GIVEN TEXT —
NVDA trim rationale: At 19%, NVDA was sized above its relative momentum rank in the book. Its 60-day at 1.76% is positive and the Blackwell compute thesis is fully intact, but it is the weakest momentum read among the book's growth names — materially below META at 11.33% and JPM at 9.76%. Wednesday's +0.33% session was the softest single-name print in the book. This is a mechanical re-ranking: NVDA stays at 17% as a meaningful position, not a thesis exit.
Thursday open conditions to confirm: AMZN should not gap down materially on the AWS executive departure headline. NVDA should not show unusual weakness that would prompt reassessment of the full Blackwell compute thesis. If either condition triggers at the open, the rebalance should be delayed pending reassessment.
Positioning
The book enters Thursday carrying LLY 25%, META 21%, JPM 22%, NVDA 17%, AMZN 15%. Cash: 0%.
This is a growth-forward, AI-infrastructure-biased book with meaningful financial sector weight. The highest single position (LLY at 25%) reflects the strongest 60-day pharmaceutical momentum in the universe combined with the secular durability of the GLP-1 opportunity. JPM at 22% is the financial sector's AI winner, and META at 21% is the book's momentum anchor with the cleanest combined signal (20-day +13.91%, 60-day +11.33%) in the entire candidate universe.
Institutional Signals
Bridgewater's dual holdings in SPY and IVV at 23.4% combined reflect a broad beta stance consistent with the current low-VIX environment. Their direct AMZN exposure at 4.1% and NVDA at 3.7% align with the book's AI infrastructure theme and provide slow-moving institutional confirmation. Pershing Square's concentrated AMZN at 17.4% and MSFT at 15.3% validate the cloud theme; MSFT's 60-day at -2.4% keeps it out of the book until momentum recovers. Berkshire's absence from AI infrastructure or high-growth positions is a long-duration valuation signal, not a near-term tactical one. Scion's 66% PLTR concentration and 13.5% NVDA confirm continued institutional conviction in AI compute plays across the spectrum from mega-cap to specialized data platforms.

ACTIVITIES —
A) Reproduce the portfolio commentary word for word, from "Positioning" up to and including "entire candidate universe.".
B) Resume the portfolio commentary after its final sentence and keep writing in the same vein.
The listing after the portfolio commentary has no connection to it.

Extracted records
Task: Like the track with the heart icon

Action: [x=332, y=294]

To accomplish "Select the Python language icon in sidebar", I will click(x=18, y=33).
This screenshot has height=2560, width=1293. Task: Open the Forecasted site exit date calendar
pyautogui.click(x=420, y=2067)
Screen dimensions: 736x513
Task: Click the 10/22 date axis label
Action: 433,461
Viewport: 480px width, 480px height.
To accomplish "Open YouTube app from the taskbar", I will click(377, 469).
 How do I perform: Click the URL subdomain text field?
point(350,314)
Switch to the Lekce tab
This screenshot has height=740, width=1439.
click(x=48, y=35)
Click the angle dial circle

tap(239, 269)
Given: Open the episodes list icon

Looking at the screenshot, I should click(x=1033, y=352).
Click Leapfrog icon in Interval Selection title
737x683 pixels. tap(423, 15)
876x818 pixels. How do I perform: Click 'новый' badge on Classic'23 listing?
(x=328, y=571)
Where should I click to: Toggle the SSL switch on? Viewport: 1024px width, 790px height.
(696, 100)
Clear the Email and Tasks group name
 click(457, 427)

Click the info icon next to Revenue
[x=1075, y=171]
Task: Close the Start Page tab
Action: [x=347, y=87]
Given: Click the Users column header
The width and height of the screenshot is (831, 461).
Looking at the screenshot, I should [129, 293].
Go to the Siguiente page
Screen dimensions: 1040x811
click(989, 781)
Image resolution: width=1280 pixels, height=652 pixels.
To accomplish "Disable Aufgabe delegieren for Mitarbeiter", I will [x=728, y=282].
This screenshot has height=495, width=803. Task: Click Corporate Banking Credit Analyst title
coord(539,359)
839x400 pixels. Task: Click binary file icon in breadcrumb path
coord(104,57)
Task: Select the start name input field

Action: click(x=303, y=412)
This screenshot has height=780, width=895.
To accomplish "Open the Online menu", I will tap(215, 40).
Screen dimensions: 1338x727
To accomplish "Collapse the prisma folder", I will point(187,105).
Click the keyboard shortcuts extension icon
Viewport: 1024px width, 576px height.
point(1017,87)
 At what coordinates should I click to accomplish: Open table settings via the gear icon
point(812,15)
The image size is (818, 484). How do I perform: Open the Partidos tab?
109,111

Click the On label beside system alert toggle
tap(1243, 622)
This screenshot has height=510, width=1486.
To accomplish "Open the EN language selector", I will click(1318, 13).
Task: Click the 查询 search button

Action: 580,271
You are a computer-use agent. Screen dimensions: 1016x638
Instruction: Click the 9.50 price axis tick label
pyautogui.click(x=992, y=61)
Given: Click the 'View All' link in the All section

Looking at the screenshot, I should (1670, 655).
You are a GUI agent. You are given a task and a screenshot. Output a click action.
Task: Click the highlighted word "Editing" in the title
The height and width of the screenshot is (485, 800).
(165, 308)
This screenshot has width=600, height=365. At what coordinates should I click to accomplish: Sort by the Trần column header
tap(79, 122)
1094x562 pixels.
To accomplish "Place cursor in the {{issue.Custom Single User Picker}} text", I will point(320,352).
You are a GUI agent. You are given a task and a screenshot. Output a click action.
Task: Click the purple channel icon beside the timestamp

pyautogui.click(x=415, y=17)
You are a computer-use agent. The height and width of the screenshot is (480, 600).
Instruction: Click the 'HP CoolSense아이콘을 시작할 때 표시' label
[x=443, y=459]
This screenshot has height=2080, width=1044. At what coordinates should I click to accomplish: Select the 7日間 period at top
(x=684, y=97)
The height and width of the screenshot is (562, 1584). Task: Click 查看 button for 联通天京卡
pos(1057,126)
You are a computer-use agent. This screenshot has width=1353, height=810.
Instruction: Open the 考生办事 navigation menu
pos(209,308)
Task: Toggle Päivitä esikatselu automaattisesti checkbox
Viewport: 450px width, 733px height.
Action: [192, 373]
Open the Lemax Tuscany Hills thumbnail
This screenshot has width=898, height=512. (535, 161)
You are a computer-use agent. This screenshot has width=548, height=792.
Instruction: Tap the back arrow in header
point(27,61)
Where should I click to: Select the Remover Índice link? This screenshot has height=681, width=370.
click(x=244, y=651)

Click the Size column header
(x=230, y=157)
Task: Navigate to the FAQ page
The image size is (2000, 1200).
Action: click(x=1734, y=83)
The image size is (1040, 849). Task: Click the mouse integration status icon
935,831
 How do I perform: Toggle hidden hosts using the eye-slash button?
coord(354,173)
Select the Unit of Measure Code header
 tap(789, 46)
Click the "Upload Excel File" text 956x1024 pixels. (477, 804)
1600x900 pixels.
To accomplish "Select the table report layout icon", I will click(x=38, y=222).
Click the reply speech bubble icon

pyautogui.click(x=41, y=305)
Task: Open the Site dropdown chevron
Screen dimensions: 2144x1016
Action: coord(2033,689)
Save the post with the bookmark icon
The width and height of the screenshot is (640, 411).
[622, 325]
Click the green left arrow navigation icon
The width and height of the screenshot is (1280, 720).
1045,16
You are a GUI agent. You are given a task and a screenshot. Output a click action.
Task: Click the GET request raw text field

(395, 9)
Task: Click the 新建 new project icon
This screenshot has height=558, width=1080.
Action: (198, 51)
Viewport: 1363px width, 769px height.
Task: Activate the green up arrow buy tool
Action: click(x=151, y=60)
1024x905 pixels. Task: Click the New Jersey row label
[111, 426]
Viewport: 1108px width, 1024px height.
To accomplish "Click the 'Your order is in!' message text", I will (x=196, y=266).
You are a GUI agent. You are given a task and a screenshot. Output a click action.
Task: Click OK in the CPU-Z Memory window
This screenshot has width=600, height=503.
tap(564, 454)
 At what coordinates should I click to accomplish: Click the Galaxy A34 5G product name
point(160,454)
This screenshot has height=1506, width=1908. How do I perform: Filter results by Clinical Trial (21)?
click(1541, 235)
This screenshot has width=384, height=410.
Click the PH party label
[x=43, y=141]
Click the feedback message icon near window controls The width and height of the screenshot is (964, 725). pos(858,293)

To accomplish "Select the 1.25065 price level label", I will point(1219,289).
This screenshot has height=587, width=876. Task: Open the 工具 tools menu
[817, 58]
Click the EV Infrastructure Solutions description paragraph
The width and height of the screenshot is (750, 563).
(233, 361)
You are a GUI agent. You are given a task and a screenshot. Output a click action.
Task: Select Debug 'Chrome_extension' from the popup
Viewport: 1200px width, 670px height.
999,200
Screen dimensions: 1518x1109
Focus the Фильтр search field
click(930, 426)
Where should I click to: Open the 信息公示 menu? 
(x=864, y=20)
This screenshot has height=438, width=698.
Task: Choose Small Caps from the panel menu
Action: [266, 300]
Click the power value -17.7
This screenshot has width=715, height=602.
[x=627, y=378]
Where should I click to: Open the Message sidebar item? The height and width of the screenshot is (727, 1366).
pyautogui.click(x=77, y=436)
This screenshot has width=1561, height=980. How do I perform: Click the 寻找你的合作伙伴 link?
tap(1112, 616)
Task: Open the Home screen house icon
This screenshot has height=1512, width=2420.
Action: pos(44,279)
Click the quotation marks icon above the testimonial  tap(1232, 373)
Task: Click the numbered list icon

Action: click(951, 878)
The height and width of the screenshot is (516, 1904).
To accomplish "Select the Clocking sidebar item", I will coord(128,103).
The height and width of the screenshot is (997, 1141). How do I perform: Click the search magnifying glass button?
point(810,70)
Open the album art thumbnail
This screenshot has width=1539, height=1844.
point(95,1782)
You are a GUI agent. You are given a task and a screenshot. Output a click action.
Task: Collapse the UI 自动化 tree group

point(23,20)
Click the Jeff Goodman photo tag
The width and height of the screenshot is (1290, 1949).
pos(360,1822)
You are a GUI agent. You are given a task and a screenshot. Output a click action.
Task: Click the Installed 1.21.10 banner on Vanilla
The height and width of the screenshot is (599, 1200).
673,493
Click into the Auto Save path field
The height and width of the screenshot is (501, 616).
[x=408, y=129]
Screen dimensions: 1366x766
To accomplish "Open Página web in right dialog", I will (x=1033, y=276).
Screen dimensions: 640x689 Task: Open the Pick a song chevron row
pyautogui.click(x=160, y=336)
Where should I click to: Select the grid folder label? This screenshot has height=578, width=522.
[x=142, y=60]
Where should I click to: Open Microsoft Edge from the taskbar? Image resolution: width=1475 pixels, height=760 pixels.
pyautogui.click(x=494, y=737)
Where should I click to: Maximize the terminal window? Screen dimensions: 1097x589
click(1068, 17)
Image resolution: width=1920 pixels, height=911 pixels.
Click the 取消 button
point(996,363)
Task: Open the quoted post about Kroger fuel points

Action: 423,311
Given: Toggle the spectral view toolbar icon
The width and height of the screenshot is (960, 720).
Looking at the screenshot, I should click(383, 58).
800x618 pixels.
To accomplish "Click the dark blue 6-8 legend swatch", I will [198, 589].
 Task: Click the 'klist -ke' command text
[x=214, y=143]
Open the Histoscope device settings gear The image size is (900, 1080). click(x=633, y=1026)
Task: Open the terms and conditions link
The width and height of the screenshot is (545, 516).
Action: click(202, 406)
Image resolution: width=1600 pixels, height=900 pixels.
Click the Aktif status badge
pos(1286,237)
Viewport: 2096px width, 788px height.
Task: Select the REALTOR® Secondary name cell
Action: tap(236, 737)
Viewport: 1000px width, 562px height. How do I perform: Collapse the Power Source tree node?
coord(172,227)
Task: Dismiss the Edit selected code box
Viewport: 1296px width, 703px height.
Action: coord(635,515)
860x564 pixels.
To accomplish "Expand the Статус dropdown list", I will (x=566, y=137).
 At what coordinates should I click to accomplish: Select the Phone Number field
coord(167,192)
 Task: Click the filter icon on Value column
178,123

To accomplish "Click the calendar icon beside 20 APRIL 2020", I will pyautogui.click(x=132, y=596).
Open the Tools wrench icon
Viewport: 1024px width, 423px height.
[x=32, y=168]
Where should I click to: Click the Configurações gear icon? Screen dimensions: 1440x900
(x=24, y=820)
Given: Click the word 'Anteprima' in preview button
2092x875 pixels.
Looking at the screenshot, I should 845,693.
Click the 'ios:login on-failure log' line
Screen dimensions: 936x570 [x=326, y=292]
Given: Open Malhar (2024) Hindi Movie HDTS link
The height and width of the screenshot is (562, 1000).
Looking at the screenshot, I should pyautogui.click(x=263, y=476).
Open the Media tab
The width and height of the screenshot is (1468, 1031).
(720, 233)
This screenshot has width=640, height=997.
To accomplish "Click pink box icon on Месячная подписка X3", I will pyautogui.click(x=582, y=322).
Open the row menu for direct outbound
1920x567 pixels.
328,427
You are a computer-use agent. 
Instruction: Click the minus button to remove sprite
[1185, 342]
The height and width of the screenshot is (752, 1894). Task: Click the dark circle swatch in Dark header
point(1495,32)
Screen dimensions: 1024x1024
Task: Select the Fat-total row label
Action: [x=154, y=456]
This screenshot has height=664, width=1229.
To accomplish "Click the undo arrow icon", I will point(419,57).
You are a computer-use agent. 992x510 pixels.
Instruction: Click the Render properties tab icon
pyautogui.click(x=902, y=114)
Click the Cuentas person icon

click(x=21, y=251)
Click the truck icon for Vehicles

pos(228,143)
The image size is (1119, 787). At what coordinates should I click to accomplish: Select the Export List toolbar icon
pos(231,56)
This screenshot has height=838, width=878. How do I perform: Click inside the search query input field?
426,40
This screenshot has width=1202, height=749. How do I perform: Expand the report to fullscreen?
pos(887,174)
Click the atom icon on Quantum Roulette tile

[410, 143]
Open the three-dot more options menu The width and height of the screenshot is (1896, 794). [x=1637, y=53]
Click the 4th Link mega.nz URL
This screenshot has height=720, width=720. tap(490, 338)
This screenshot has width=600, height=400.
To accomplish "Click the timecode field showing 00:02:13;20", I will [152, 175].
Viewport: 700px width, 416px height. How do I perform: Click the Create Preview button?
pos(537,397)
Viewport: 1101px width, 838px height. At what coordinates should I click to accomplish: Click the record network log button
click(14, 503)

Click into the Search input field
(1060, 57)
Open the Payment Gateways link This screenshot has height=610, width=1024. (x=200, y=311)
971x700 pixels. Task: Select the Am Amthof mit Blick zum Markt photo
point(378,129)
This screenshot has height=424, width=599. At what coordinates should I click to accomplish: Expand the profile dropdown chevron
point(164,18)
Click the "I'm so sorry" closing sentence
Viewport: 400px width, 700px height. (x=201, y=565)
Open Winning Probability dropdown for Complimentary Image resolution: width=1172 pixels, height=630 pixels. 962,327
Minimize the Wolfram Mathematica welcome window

RESPONSES IN ORDER —
A)
Positioning
The book enters Thursday carrying LLY 25%, META 21%, JPM 22%, NVDA 17%, AMZN 15%. Cash: 0%.
This is a growth-forward, AI-infrastructure-biased book with meaningful financial sector weight. The highest single position (LLY at 25%) reflects the strongest 60-day pharmaceutical momentum in the universe combined with the secular durability of the GLP-1 opportunity. JPM at 22% is the financial sector's AI winner, and META at 21% is the book's momentum anchor with the cleanest combined signal (20-day +13.91%, 60-day +11.33%) in the entire candidate universe.

B)
What Could Break It
LLY: An adverse CMS Medicare GLP-1 coverage ruling or a credible tirzepatide biosimilar IND filing from a well-capitalized competitor. If the 20-day resumes widening while XLV recovers, the trim flag reinstates.
META: A significant regulatory ruling — EU AI Act enforcement action or FTC breakup proceedings — or deterioration in advertising yield metrics ahead of Q2 earnings. Neither is present in the current data.
JPM: A credit quality surprise in the consumer book, or a reversal in the rate-cut narrative from Warsh. A higher-for-longer signal would compress financial multiples and remove the incremental tailwind from Wednesday's testimony.
NVDA: A credible hyperscaler order revision or a sustained return of the 60-day below -2%. Neither condition is active. The position size reduction is mechanical; the exit thesis is unchanged.
AMZN: A strategic pivot signal from the AWS executive departure, or a Q2 cloud revenue deceleration when earnings are reported. The 60-day crossing positive is an inflection point; a reversal back below zero would reinstate the size constraint at 13%.
Portfolio-level: Gas prices crossing $4 — already pricing above 50% on Kalshi by end of July — combined with an Iran escalation beyond the current willing-to-meet posture would re-inflate the consumer and energy risk premium and justify a defensive reweight that the current VIX 15.67 regime does not yet warrant.